Na terenie Polski dostępny jest podobny produkt, z kompletnym programem inwestycyjnym o nazwie MODULARNY WARSZTAT( www.modularny-warsztat.pl ). Obejmuje on serwis mechaniczny, ogumienia, blacharnie, lakiernię, SKP, myjnie i obiekty handlowo usługowe branży motoryzacyjnej, np. warsztat wymiany szyb czy montażu radioodbiorników. Obiekt ten, tak jak w przypadku produktu CAR SATELLITE, to lekka hala stalowa ze skręcaną konstrukcją i płytami osłonowymi. W skład oferty wchodzą do wyboru, dwie części socjalno biurowe dla małego i większego warsztatu oraz moduły pojedynczych stanowisk dla każdej specjalizacji. Ciekawostką jest to, że obiekty systemu „modularny warsztat” mają także rozwiązania techniczne dla osób planujący umieszczenie w nich części mieszkalnej oraz ofertę stanowisk naprawczych dla samochodów ciężarowych i autobusów. Rozpiętość konstrukcji wynosić może 8, 10, lub 12 metrów, a długość obiektu, to wielokrotność wybranych stanowisk naprawczych o szerokości 4, lub 4,5 m. Najmniejszy warsztat z częścią socjalną i dwoma stanowiskami nie przekracza 100 m/kw powierzchni – 8 x ( 3 x 4 ) 12 m.
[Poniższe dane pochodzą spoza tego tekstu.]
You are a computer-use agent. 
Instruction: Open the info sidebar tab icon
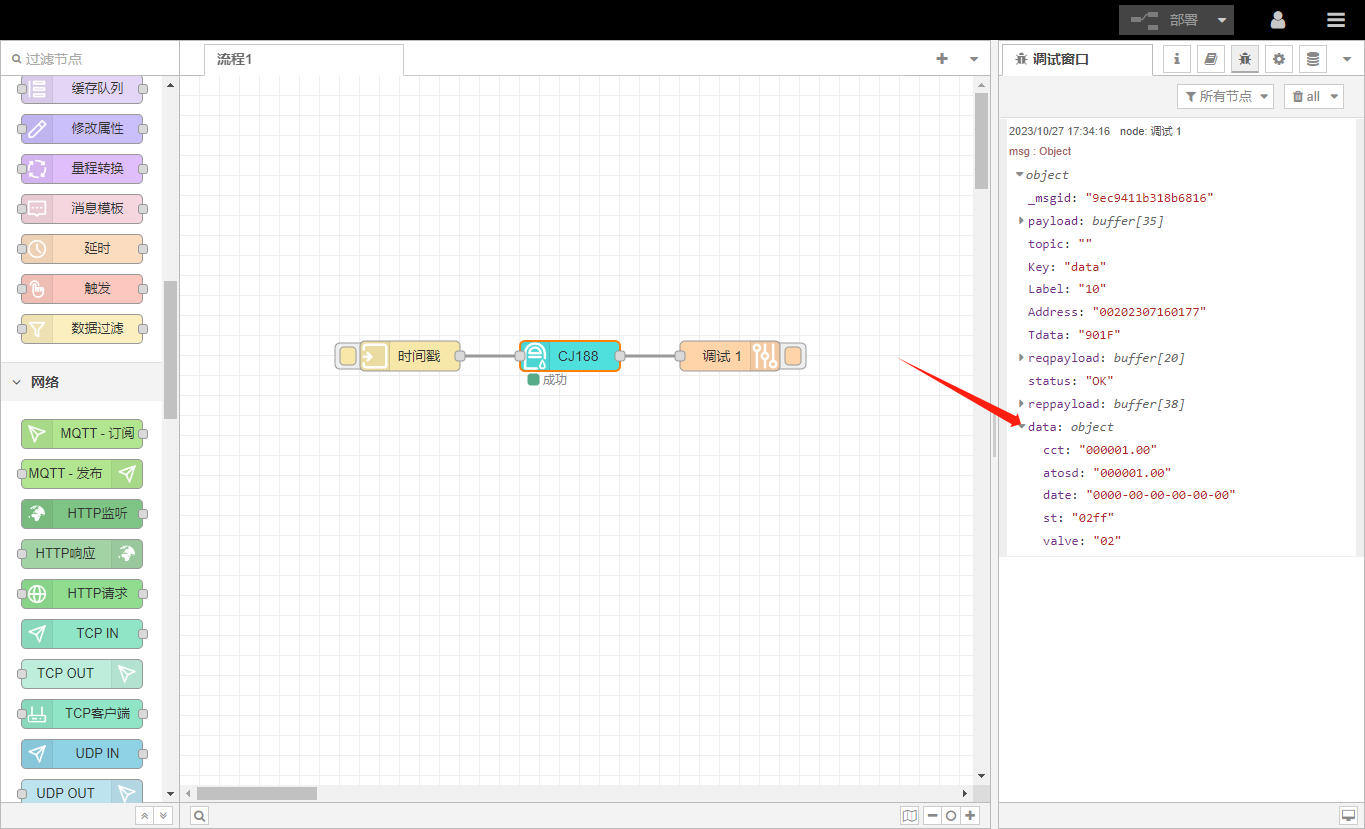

W gotowym, dopracowanym rozwiązaniu systemowym, w którym koszt budowy i wyposażenia każdego stanowiska i jego elementów jest z góry określony, odpowiedź na pytanie „ ile to kosztuje” jest szybka, a co najważniejsze bardzo precyzyjna. W przypadku „systemu”, w którym obiekt traktowany jest jak kompletne urządzenie, nie ma już konieczności nerwowego oczekiwania na zakończenia projektu wykonawczego, aby poznać koszt jego budowy. W powtarzalnym rozwiązaniu systemowym koszty inwestycji znane są od samego początku, a co najważniejsze niczego w nich nie pominięto i niczego nie zatajono. W przypadku obiektów systemowych całość inwestycji złożona jest z przemyślanych i sprawdzonych rozwiązań technicznych, umożliwiających ograniczenie nakładów do niezbędnego minimum. Zgodnie z maksymą „czas to pieniądz” nie ma tu miejsca na błędy wykonawcze czy projektowe, znacząco podnoszące koszty i wydłużające terminy realizacji indywidualnie prowadzonych inwestycji. Większość prac to montaż pasujących do siebie elementów i instalacji. Szybko, sprawnie, solidnie. Tylko czy tanio ?

Obiekt systemu „CAR SATELLITE” to produkty na bardzo wysokim poziomie technicznym, montowane w kilka dni ze specjalnych prefabrykatów. Taki standard i niewiarygodnie krótki czas montażu ma swoje odbicie w wysokiej cenie tego systemu. Standard polskiego obiektu „MODULAR” jest dużo niższy zarówno po stronie budowlanej, jak i po stronie kosztów jego wyposażenia. Różnica w cenie porównywalnych budynków tych systemów sięga nawet … 70 % na korzyść systemu „Modular”. Te różnice wynikają ze skierowania obu produktów do zupełnie rożnych odbiorców. W przypadku systemu z Niemiec, odbiorcą docelowym jest sieć naprawcza podobna do działających w Polsce marek KWIK-FIT, CARMAN, FEU VERT oraz zamożnych inwestorów przejmujących satelitarną obsługę mechaniczną, jednej lub dwóch marek samochodów. Taki obiekt postawiony zostać może błyskawicznie w małej miejscowości lub przy szlaku komunikacyjnym i pełni rolę satelity dużego serwisanta np. marki SMART.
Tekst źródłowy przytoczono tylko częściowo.